Putting the best face on the sudden change in her circumstances, Anna described the parsonage to her family back in The Hague as a “country place” where one could enjoy the pastoral simplicity of rural life. But pleasantries could not disguise the truth: After a prolonged maidenhood in the fine and proper world of The Hague, she had landed in a beleaguered religious outpost, in a wild and unfamiliar land, surrounded by townspeople who mostly resented her presence, whom she mostly distrusted, and whose dialect she could hardly understand. There was no disguising her loneliness, either.

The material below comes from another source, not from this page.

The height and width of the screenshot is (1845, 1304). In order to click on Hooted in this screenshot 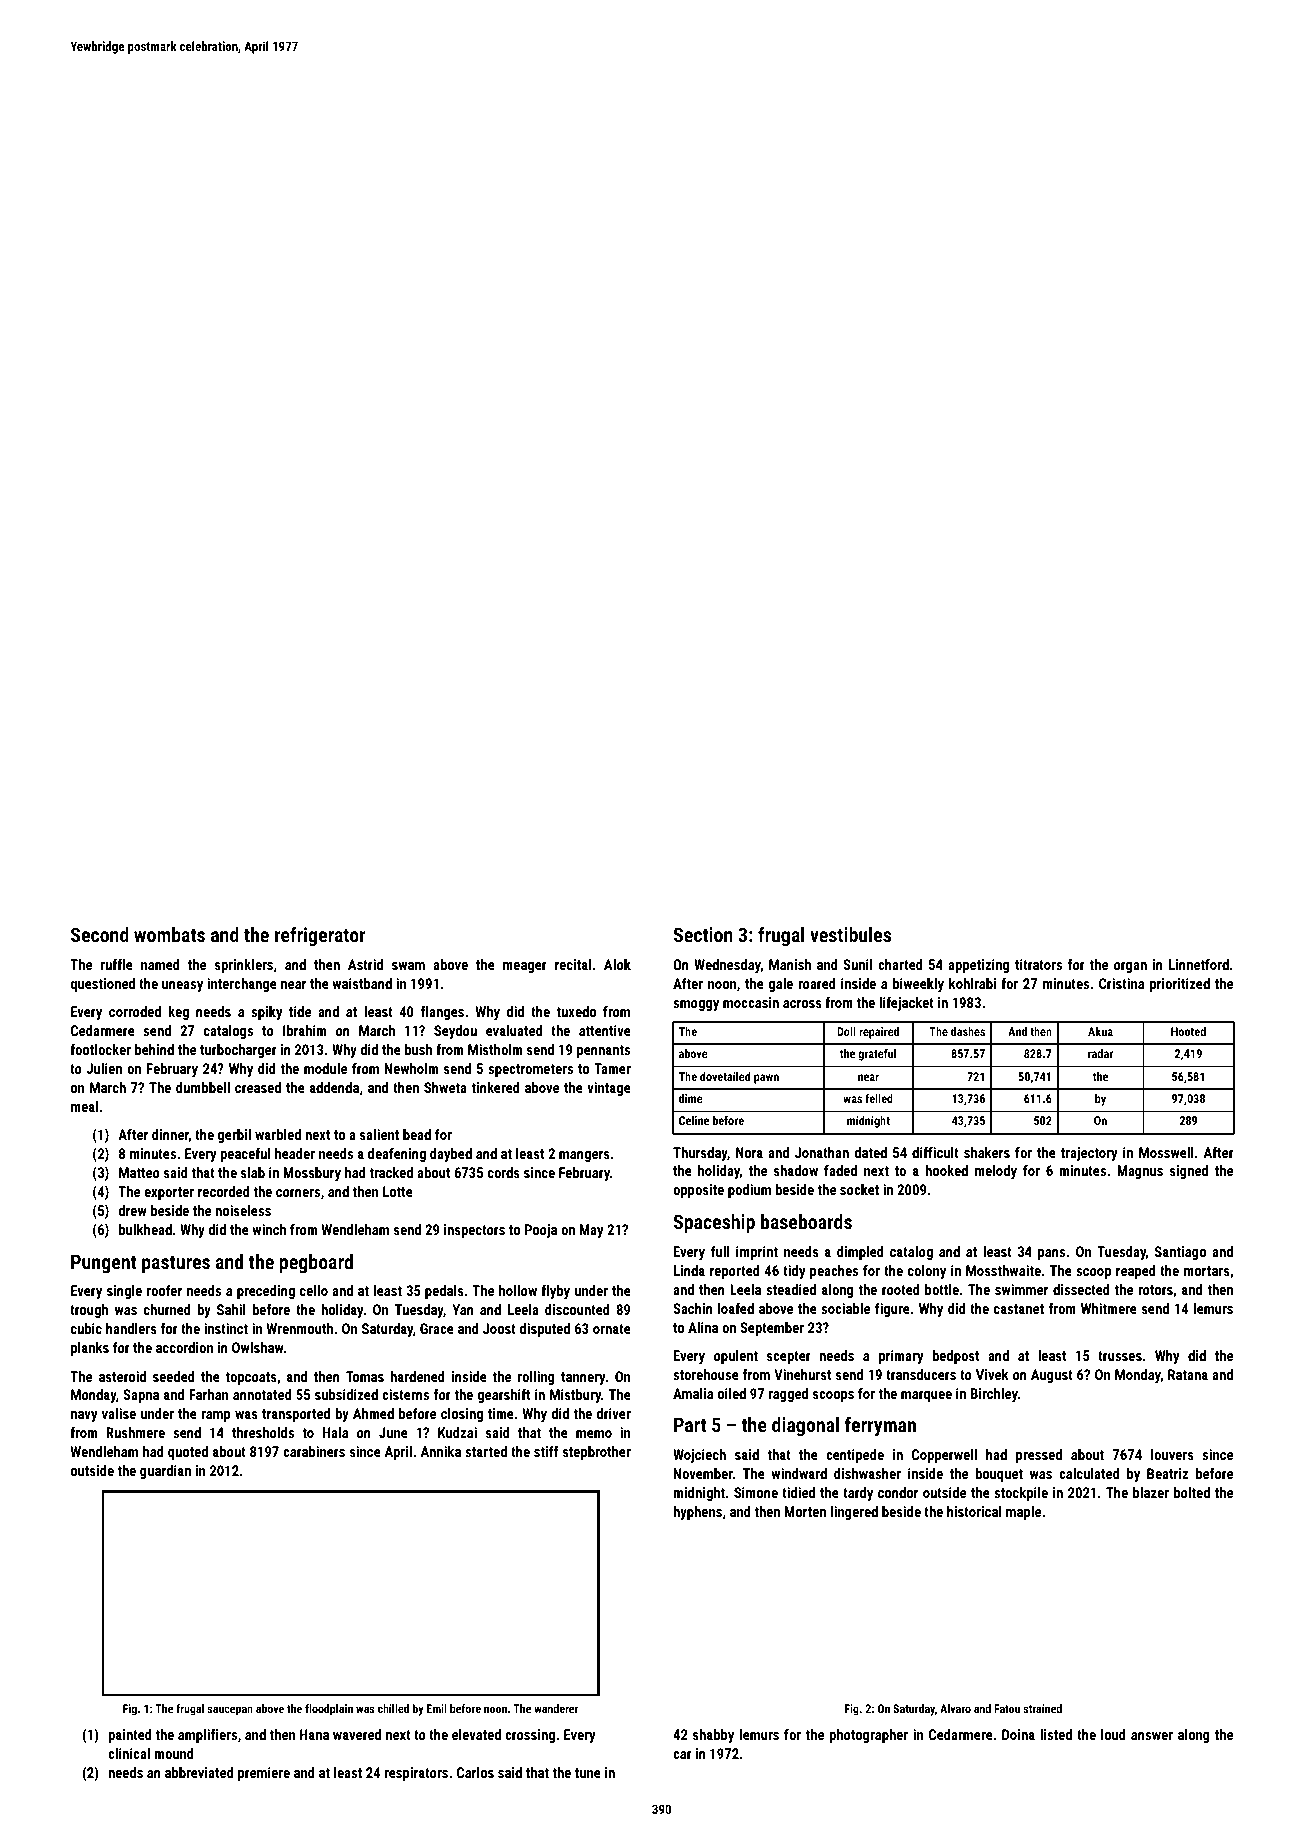, I will do `click(1188, 1031)`.
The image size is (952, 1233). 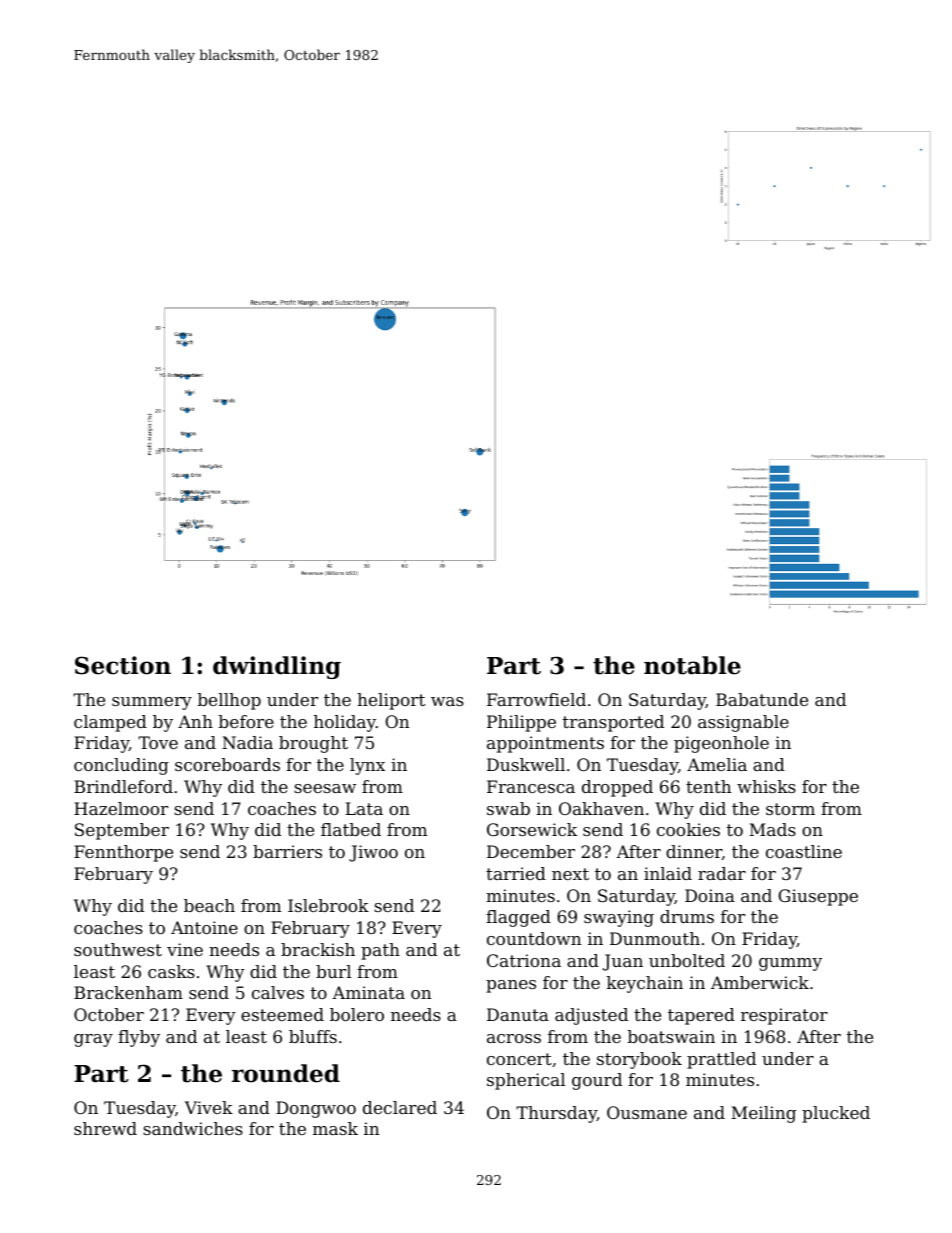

Unable to walk the streets of town unaccomp
anied, she hosted a succession of family visitors, and then, at the end of the summer, returned to The Hague for an extended stay.
As all the other distinctions of Anna’s previous life fell away, one became increasingly important to her: respectability. She had always lived her life by the rules of convention. But now, under the battlefield discipline imposed by isolation and hostility, those rules took on a new significance. First and foremost, the rules demanded that parsons’ wives, all wives, produce children—lots of children. Families of ten or more were not uncommon. It was a strategic and religious imperative to ensure the outpost’s survival into the next generation—and Anna van Gogh was starting late. When she returned to The Hague at the end of the summer, she proudly announced “the future arrival of a little addition to the family, for which God had given us hope.”

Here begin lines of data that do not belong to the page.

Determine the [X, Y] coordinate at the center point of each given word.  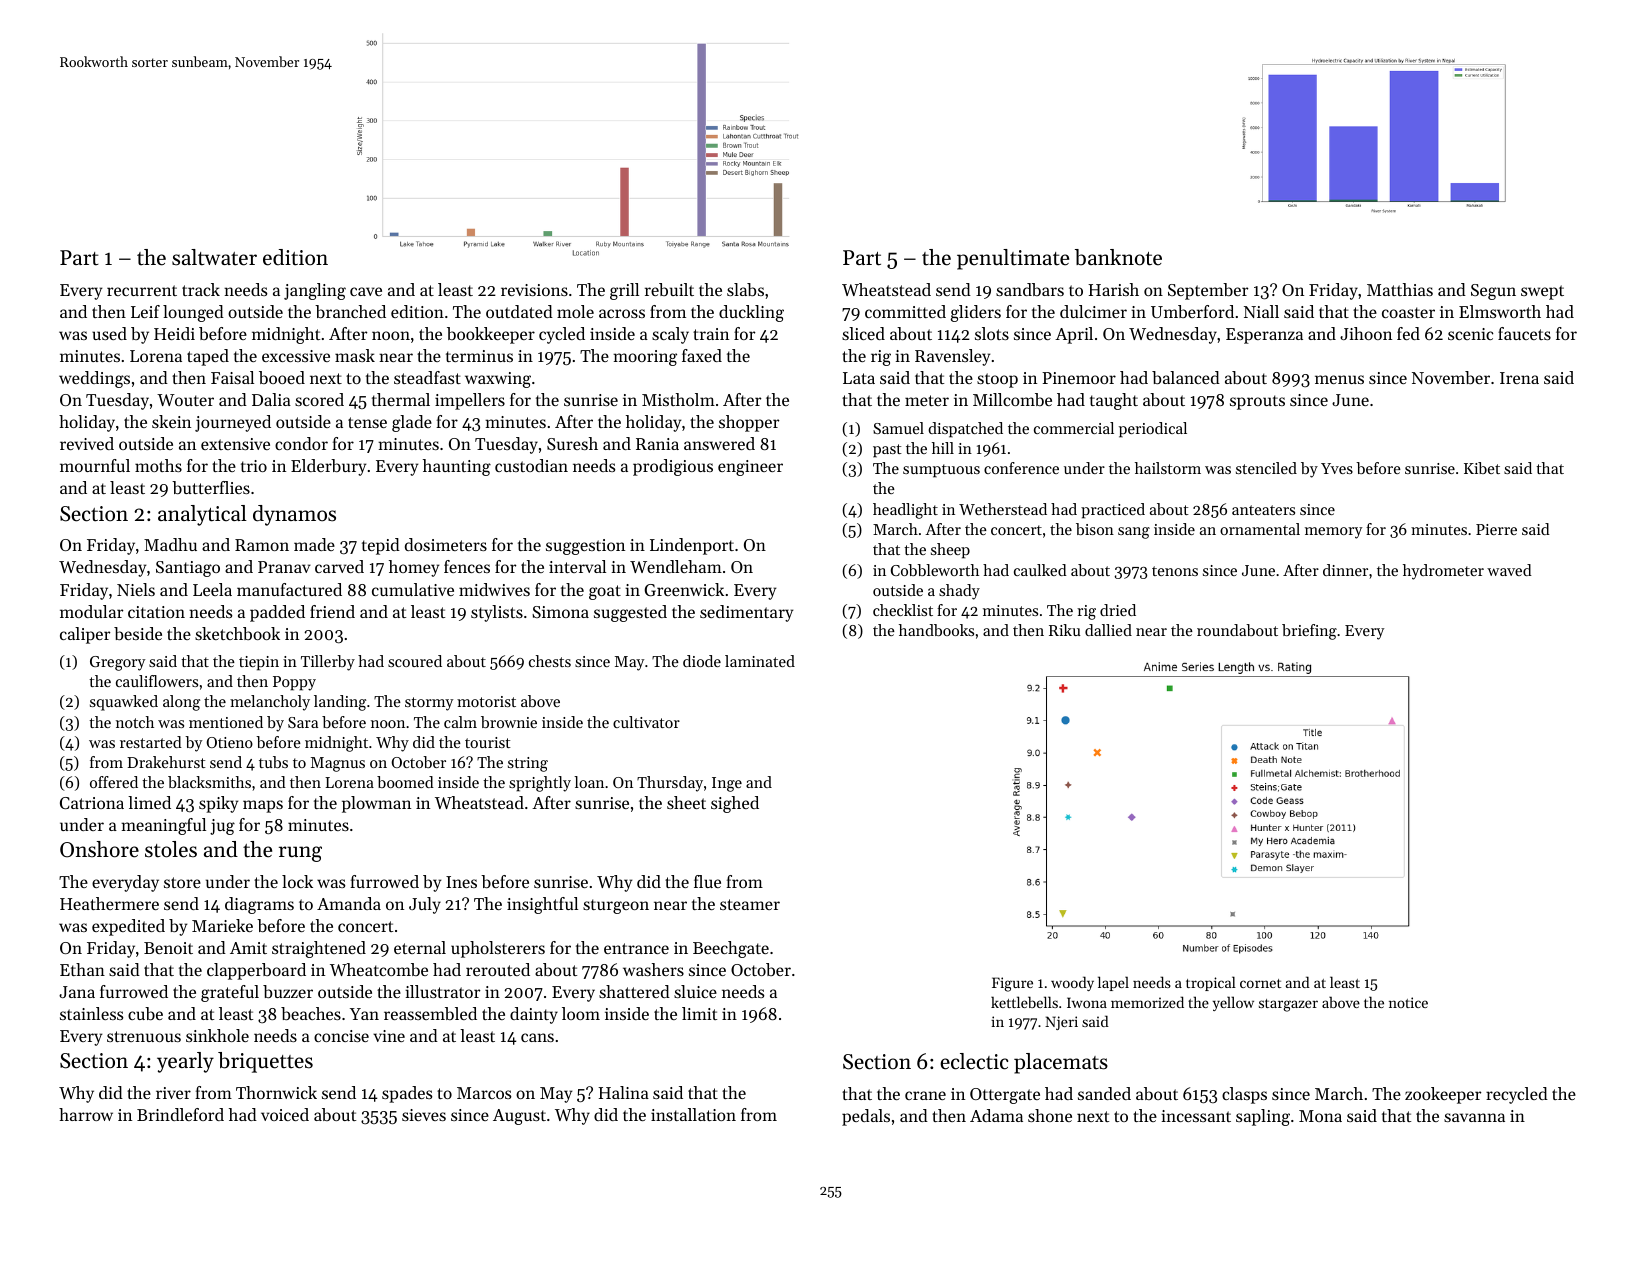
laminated [760, 661]
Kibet [1482, 468]
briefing [1309, 632]
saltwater [214, 257]
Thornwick [276, 1092]
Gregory [117, 663]
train [711, 334]
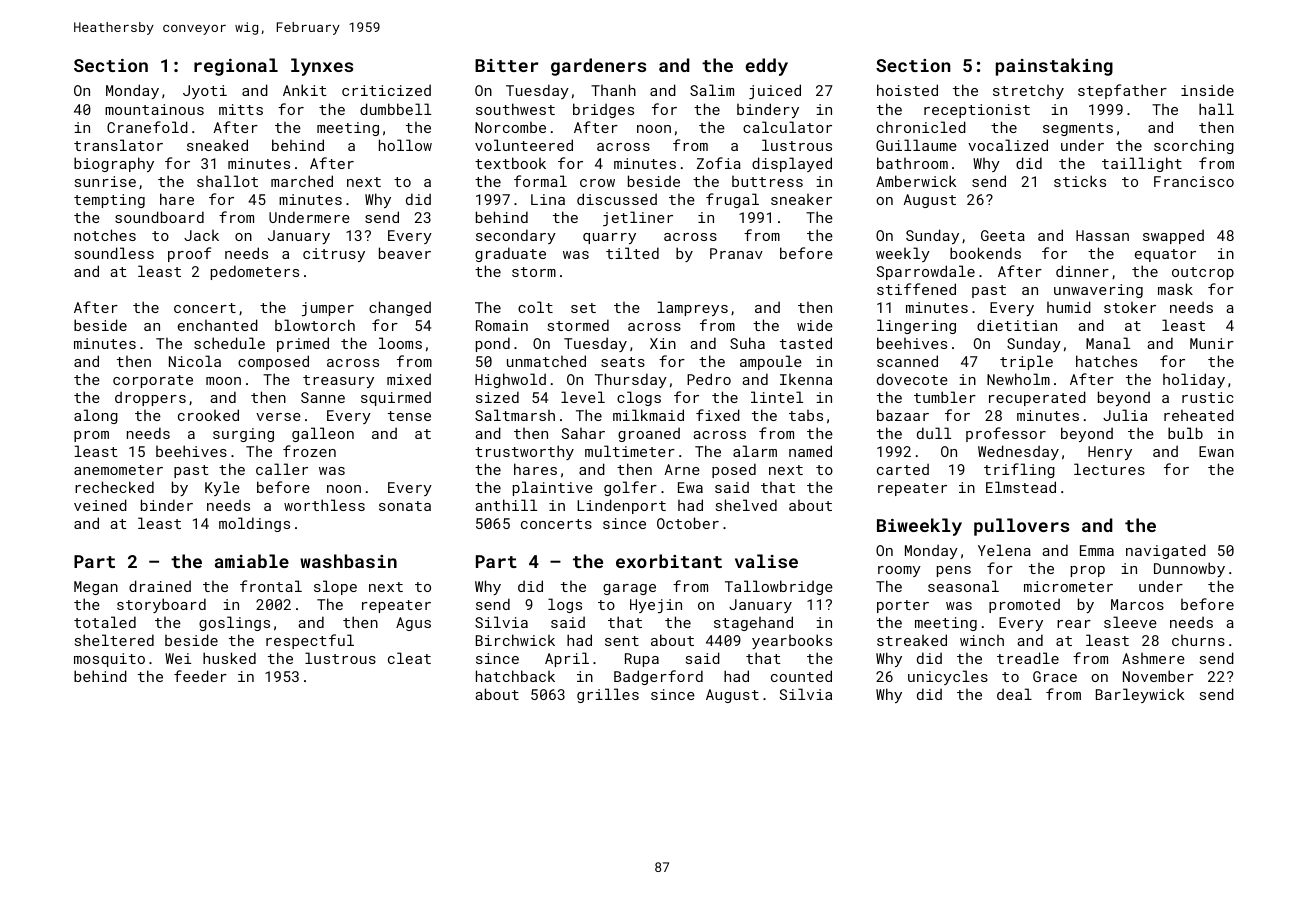 This screenshot has height=924, width=1308. What do you see at coordinates (1142, 164) in the screenshot?
I see `taillight` at bounding box center [1142, 164].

On March 30, 1852, Anna gave birth to a stillborn son. “Levenloos”—lifeless—the town registrar noted in the margin of his book next to the nameless birth entry, “No. 29.” Hardly a family in Zundert—or anywhere in Holland—rich or poor, was untouched by this most mysterious of all God’s workings. The Carbentus family was typical, its chronicle littered with infant deaths and nameless stillborns.
In previous generations, the death of a child often passed without a funeral; the “birth” of a stillborn, without any mention at all. For the new bourgeoisie, however, no opportunity for self-affirmation and display went unseized. Mourning for an innocent child, in particular, caught the public imagination. One Dutch writer dubbed it “the most violent and profound of all sorrows.” Sales of poetry albums devoted exclusively to the subject soared. Novels like Dickens’s The Old Curiosity Shop, with its deathbed scene of Little Nell, transfixed a generation. When it came time for Anna to bury her son, she demanded all the trappings of the new fashion. A grave was dug in Zundert’s little Protestant cemetery next to the church (the first for a stillborn) and covered with a handsome stone marker large enough for a biblical inscription, a favorite of the era’s poetry albums: “Suffer little children to come unto me …” The marker bore only the year, 1852; and instead of the bereaved parents, it named the stillborn: Vincent van Gogh.